Blockchain technology presents many promising opportunities to accelerate digital transformation and reshape how organizations around the world, including governments, address operational challenges. Policymakers are in the early stages of understanding blockchain and its potential use cases in regulated sectors, whether in financial services, healthcare, transportation, or retail and manufacturing. Microsoft has been part of this journey through blockchain deployments built on our Azure services, including Digital Identity ID2020, Project Ubin (with the Monetary Authority of Singapore and the Association of Banks in Singapore), and MiFID II Data Reconciliation (with UBS, Barclays, Credit Suisse and others).
I’m pleased to share our new white paper, Advancing Blockchain Cybersecurity: Technical and Policy Considerations for the Financial Services Industry, which we are publishing together with the Chamber of Digital Commerce, the world’s leading trade association representing the digital asset and blockchain industry. Our intention is to deepen the cybersecurity policy dialogue among blockchain technology providers like Microsoft, financial services organizations using blockchain and their regulators. Accordingly, the paper provides an in-depth explanation of blockchain, with an emphasis on permissioned blockchain models in the financial services context. We examine how blockchain counters several common cyberattacks faced by the financial services industry, as well as potential cybersecurity risks associated with blockchain. No technology is immune from cyberattacks, and identifying and understanding risk is a critical step in deploying blockchain securely.

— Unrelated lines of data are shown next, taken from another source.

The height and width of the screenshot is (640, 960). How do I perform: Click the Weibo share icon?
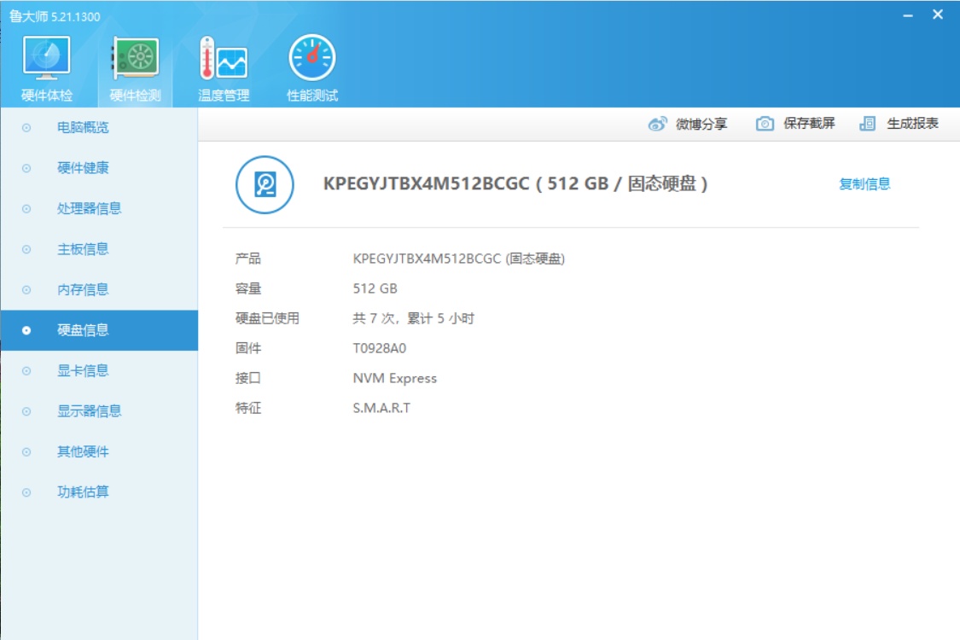[658, 124]
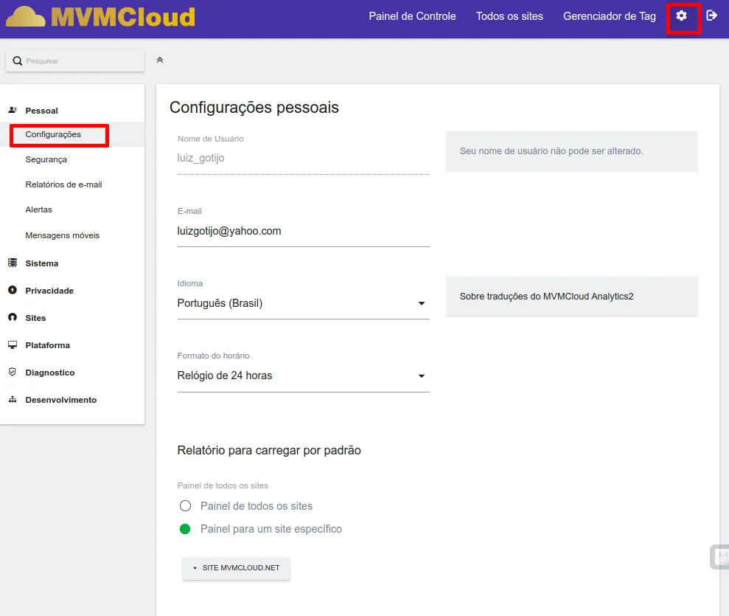Screen dimensions: 729x616
Task: Open Diagnostico section in sidebar
Action: [49, 373]
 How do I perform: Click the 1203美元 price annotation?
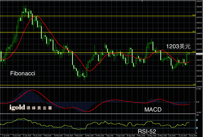(x=178, y=47)
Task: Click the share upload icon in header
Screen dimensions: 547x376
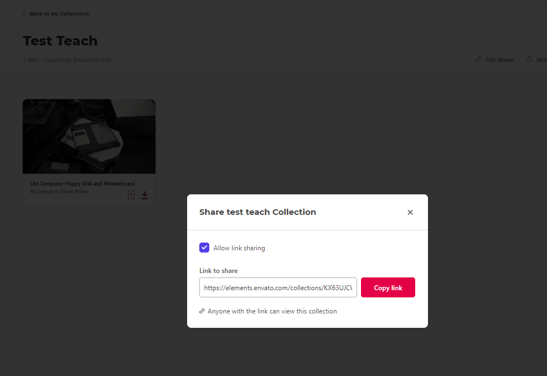Action: (529, 59)
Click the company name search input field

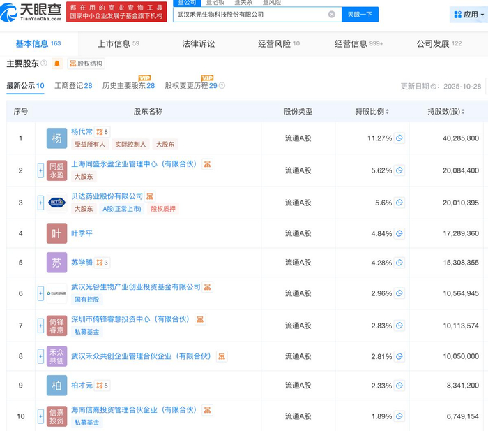click(250, 14)
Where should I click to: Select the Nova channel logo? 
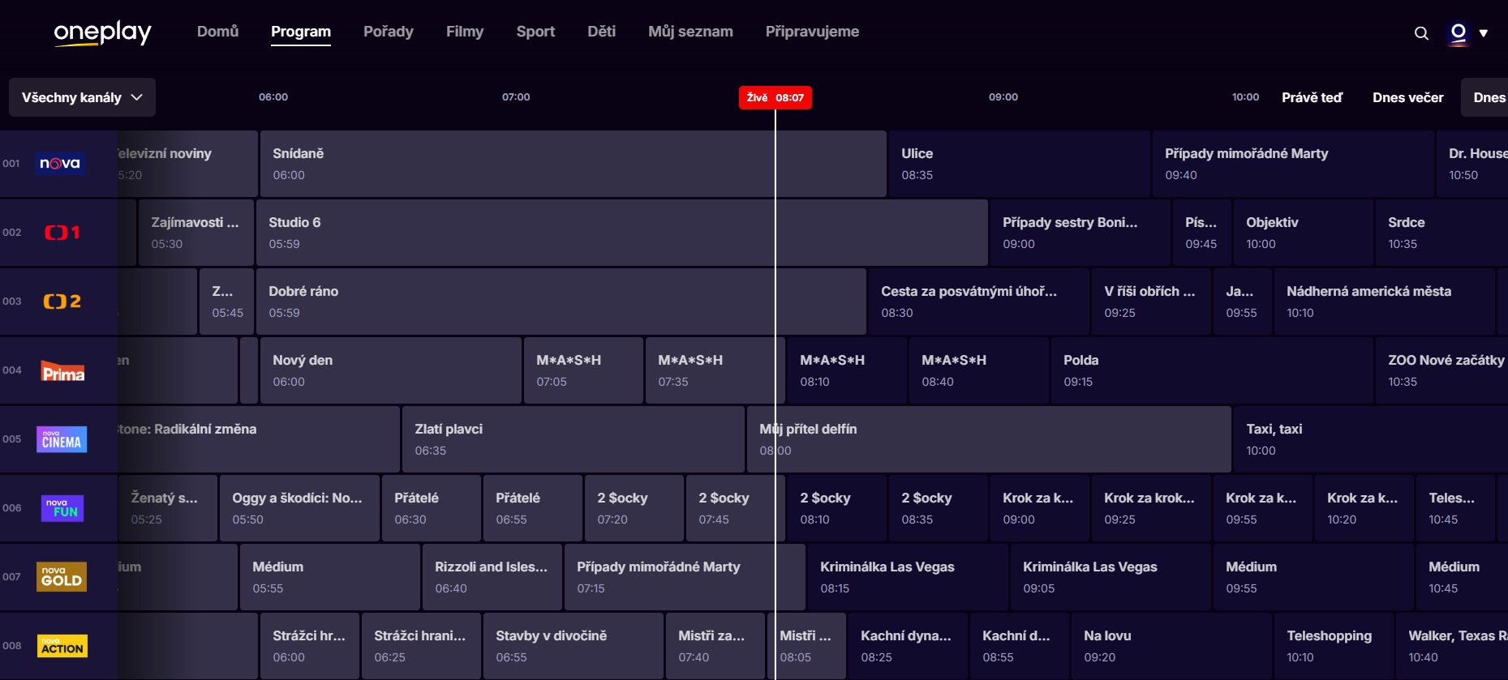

Our paper offers several policy recommendations applicable to both blockchain users and their regulators. By providing recommendations for industry as well as government, we reinforce the notion that cybersecurity is a shared responsibility. Technology users have a role to play alongside government bodies, particularly with regard to cyber risk management. We believe that the following recommendations can enable further growth and development of the blockchain ecosystem in a secure manner, while addressing regulatory concerns.
- Organizations that use blockchain should apply a tailored version of the U.S. National Institute of Standards and Technology (NIST) Cybersecurity Framework. In the paper, we discuss how financial services industry organizations should apply the framework in developing cybersecurity programs for permissioned blockchain networks, subject to a few modifications tailored to the distinct attributes of permissioned blockchains.

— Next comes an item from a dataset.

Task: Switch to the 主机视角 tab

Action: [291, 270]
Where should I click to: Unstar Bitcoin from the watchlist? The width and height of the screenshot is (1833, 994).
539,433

- Regulators and industry should engage in dialogue about blockchain and its use cases, including through regulatory sandboxes. For regulators to understand cybersecurity risk in permissioned blockchains, they first must have a detailed understanding of the technologies and how they operate. Industry participants can help provide this understanding by maintaining an open dialogue with regulators regarding permissioned blockchains, their opportunities and their risks. Regulatory sandboxes can align incentives between regulators and industry by giving regulatory insights into blockchain technologies and industry the ability to test new technologies in a limited live environment.
- Regulators should acknowledge the cybersecurity benefits of blockchain. Policymakers should be attuned to blockchain’s unique benefits, including for cybersecurity. Private sector organizations will look to cues from regulators in particular as to whether and how blockchain can be leveraged to augment ongoing cybersecurity programs and to better mitigate cybersecurity risk. Such consideration needs to occur at the highest levels of national agencies to help drive their perspective in regulating specific industries such as financial services.

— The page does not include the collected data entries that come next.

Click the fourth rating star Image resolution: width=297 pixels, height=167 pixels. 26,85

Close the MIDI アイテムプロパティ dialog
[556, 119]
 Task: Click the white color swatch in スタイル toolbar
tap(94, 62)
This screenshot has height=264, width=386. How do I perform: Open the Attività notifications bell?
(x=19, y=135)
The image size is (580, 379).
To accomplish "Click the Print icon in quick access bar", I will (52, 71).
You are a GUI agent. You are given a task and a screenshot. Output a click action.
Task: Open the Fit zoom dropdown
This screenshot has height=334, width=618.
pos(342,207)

- International standards should be harmonized to enable global adoption of blockchain. Prudential regulators and industry should analyze cybersecurity standards that are applied to blockchains, particularly permissioned blockchains, to make sure that such standards are harmonized. For example, industry participants’ application of the NIST Cybersecurity Framework to permissioned blockchains should be coordinated with the cybersecurity standards that prudential regulators have established for financial institutions’ IT systems more generally.
Looking ahead, we welcome opportunities for further engagement with the blockchain community and regulators across sectors to improve understanding of blockchain security, identify intersections between regulatory concerns and blockchain’s security capabilities, and optimize cybersecurity policies to support continued growth and innovation in this exciting area.